Translated from French by SonofTomJoad, Ottawa, Ontario, Canada
“Secularism,” the Celestial City and the Revolutionary Left
The Left, including organizations calling for revolution, are making a chorus of complaints in response to the Call by the Natives of the Republic. On May 4 the Anarchist Federation published a text stating that the Call “marginalizes and further imprisons the concerned populations,” that it “ethnicizes social problems” and “makes divisions according to national origin.” Along with Lutte Ouvrière and part of the LCR [LO and LCR are Trotskyist — Translator], the Anarchist Federation has confirmed that organizations on the Left are distinguishable from the dominant discourse only in their rhetoric. Basically, they repeat the same clichés. Inspired by republican dogma, they evoke “the internal regulation” of bourgeois democracy that Marx described a century and a half ago: between the political community and civil society, people lead “a double existence, celestial and terrestrial.” Therefore, in society, they want to impose traditional frameworks in which struggles must be contained (limited to a private preserve). It is of little importance to them that the methods of domination evolve. It is of little importance, for example, that the Call of the Natives demands responses to specific forms of exclusion based on a common denominator in order to act (with the participation of the social sectors it recognizes in its analysis). As soon as that action breaks from struggles led “together” with the guardianship and support of a censored and guaranteed theme, it becomes “communitarianism.” There’s the paternalism of yore.
The Anarchist Federation’s equation on the relationship between colonized peoples and the peoples of the colonizing countries is significant in this regard because it was the same position expressed 60 years ago by the French Communist Party on the Algerian question and was completely repudiated by the empirical facts. Barely updated for new circumstances, it indeed seems to suggest that racism and exclusion are no longer more damaging to their direct victims than to the French people as a whole. Furthermore, as far as citizenship is concerned, these organizations claim their battle is a secular one concerned primarily with disarming religious and ideological hegemonies by putting in place a concrete principal of separation.
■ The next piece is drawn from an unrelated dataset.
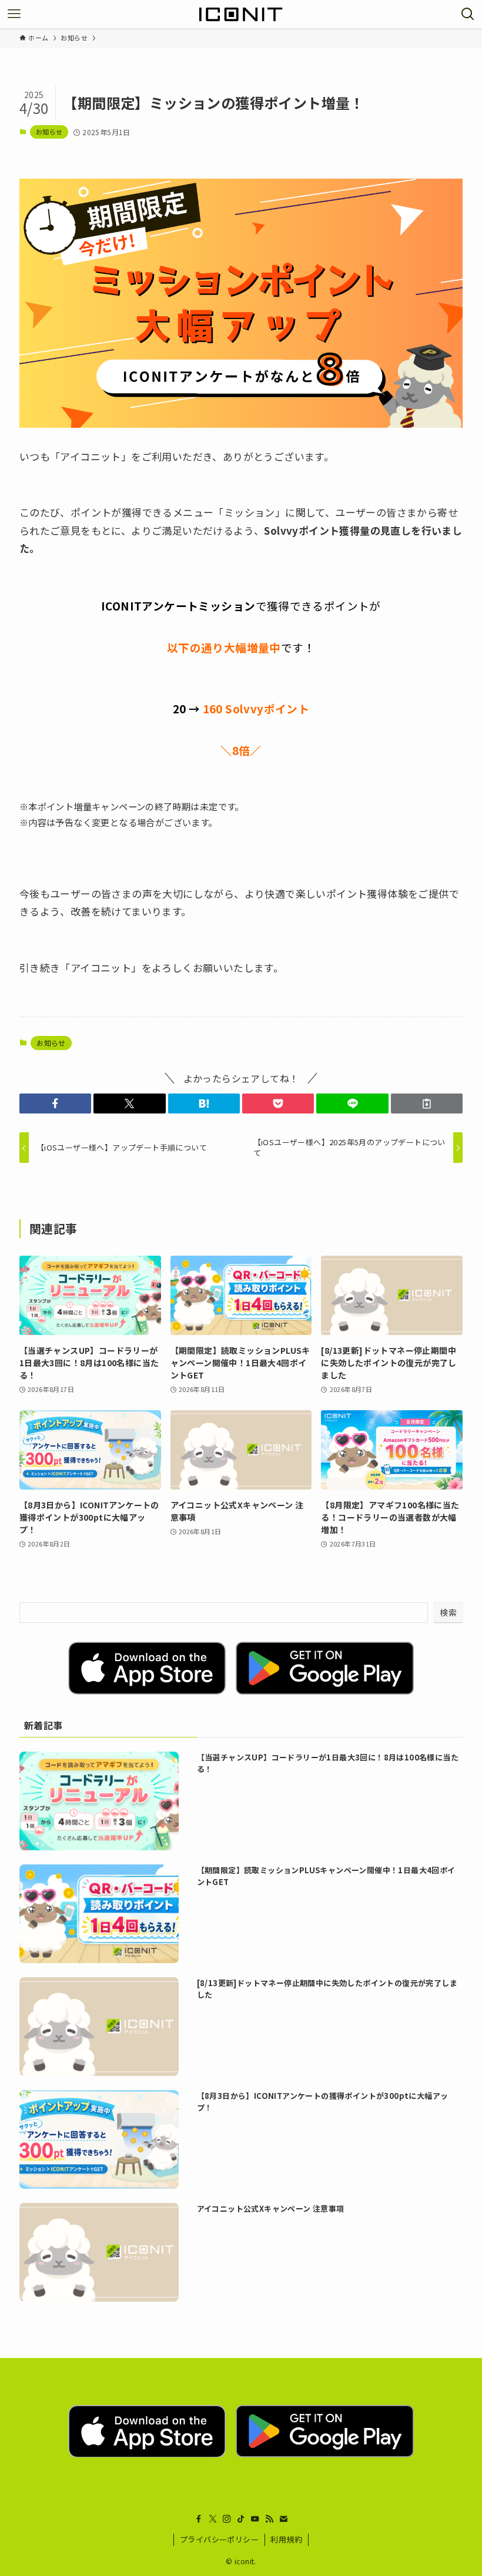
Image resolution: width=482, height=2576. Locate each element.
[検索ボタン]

But what they reproach in the Call is indeed the fact that it challenges the republic of souls, the dogma of the new city of God in which citizens pure of spirit must rid themselves of all social substance (the meticulously considered theory of the supposedly public, “secular” school system a new invention to justify prohibiting the veil). The Call of the Natives opposes the March 2004 law on the veil, and that opposition is unpardonable. Therefore, while brutally imposing the pretended “universal” norm on a category of the population, primarily working-class immigrants, who are attacked relentlessly with no other “justification” than paranoia, this law has had the effect of reducing opportunities for citizenship, despite the official mythology of a welcoming and solidaric Republic. It thus does violence to a consciousness already subjected to the cruelty of discrimination and exclusion. It is not enough to invoke integrationist delusions to make this reality disappear: the wearing of the veil, considered from all possible perspectives is, above all and implacably, sociological behaviour.
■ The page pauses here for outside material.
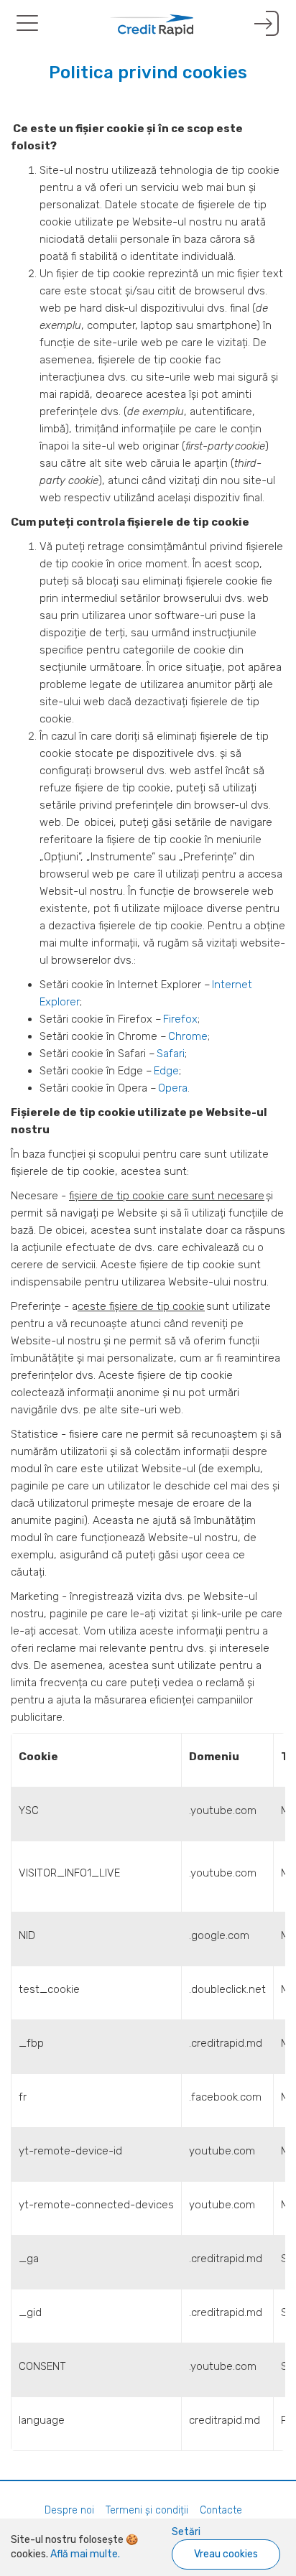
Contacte (221, 2510)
Does the revolutionary Left fear this invasion of social reality into public space? In this business about the law on religious symbols, it is significant that these organizations of the Left have not re-established the discussion in appropriate terms: the issue to discuss is not whether one is for or against the veil, but whether or not to be against a law showing so dramatically the repressive character of the State. And the anti-authoritarian attitude of the Left should be to oppose the law, not speak out with conviction against the veil. If in certain cases, wearing the veil signifies the domination of the young woman within her family, is it the vocation of the revolutionary Left to contribute to the accumulated forms of domination used against high school students denied their right to education? The problem of what position to take on religion remains. While the atheist credo is legitimate, compulsively reaffirming that fact everywhere serves a little too opportunely the extreme-Right’s strategy of substituting its racist theories on Islam. Atheism looks more honourable because it targets obscurantism, religious oppression or the opium of the masses, allowing the organization of a wide political arena with the good republican consciousness of all. It even permits prettier denunciations of racism and Le Pen. But thus ennobled, it still targets the same people as the National Front, which knows full well that its monopoly has deteriorated.
Whatever our personal religious convictions and prejudices, we cannot accept that one religion and its adherents alone provoke such a passionate rejection in the coalition of such a large number of civic and political tendencies. We reaffirm that the Call of the Natives of the Republic, including its position on the veil, must be supported as a legitimate initiative among all other social protests, even in the face of opposition from some revolutionary Left organizations that have appointed themselves the new guardians posted at the two levels of the bourgeois city, along with the liberals and social-liberals, charged with keeping the heterodox challengers out of Babylon and the heretics out of Jerusalem.